Chess students take on blindfolded grandmaster in group competition

Grandmaster Timur Gareev will be trying to break a world record soon by playing the largest number of simultaneous chess games ever while blindfolded — and 10 students from HISD schools recently helped him prepare for that challenge.

The Uzbekistan native, who became the youngest grandmaster ever from Asia in 2004 at the age of 16, played 10 of HISD’s top chess players on Sept. 19, and defeated them all (along with three students from a local private school) within the span of a few hours, despite not being able to see any of the chessboards.

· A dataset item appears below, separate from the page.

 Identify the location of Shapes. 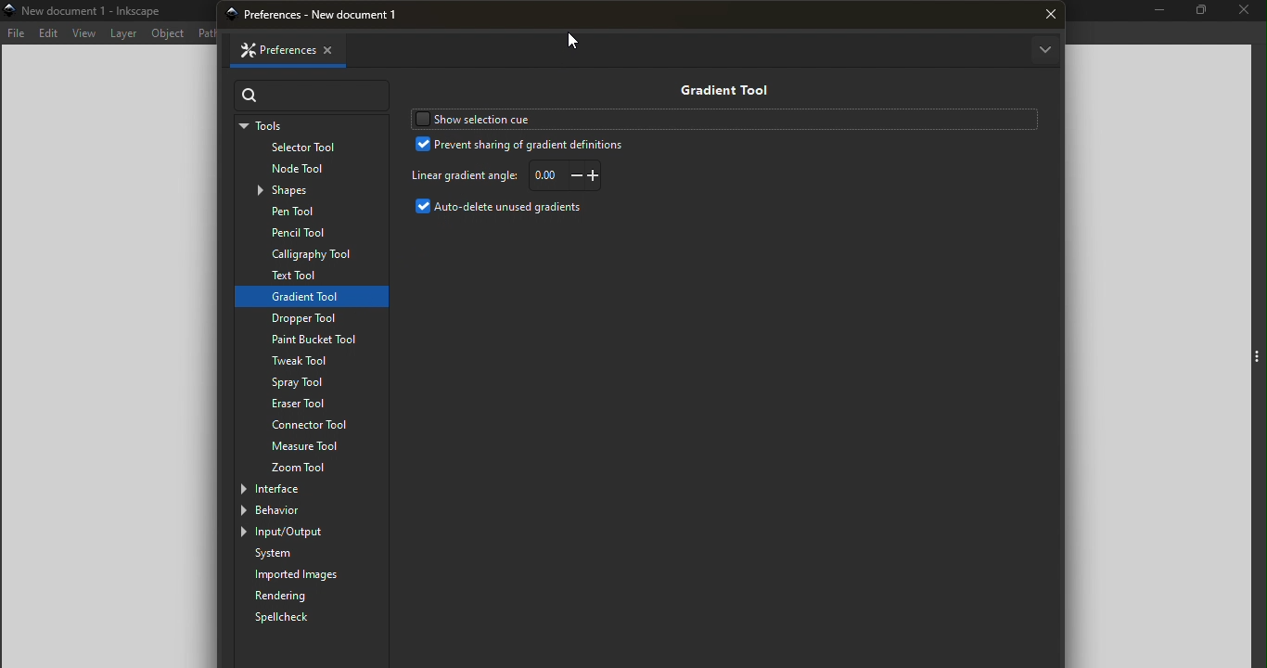
(316, 191).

“Chess is one of the most complicated, yet simple, games in the world to play or master,” said Gareev. “Yet few attempt, and far less conquer, the art of playing without a chessboard or pieces.”

Coach Robert Myers, who coordinated the event for students from McReynolds Middle, Leland College Preparatory Academy, and Furr and Chávez high schools, said that while Gareev is known for his skill in blindfolded chess competitions, that doesn’t make the feat any less impressive.

“Imagine playing tic-tac-toe with someone over the phone,” said Myers, “and trying to remember where all the exes and ohs are. That’s just nine squares against one opponent, and it’s over in just a handful of moves. Now imagine trying to keep track of 13 different opponents and 13 different boards, each with 64 squares and 32 pieces. That’s what Gareev was doing.”

“It was such an honor to play someone as skilled as him,” added junior Aaron Lazo, who serves as the chess team captain at Furr High School. “I know it took him a long time to get there, and I hope that one day, I can be as talented.”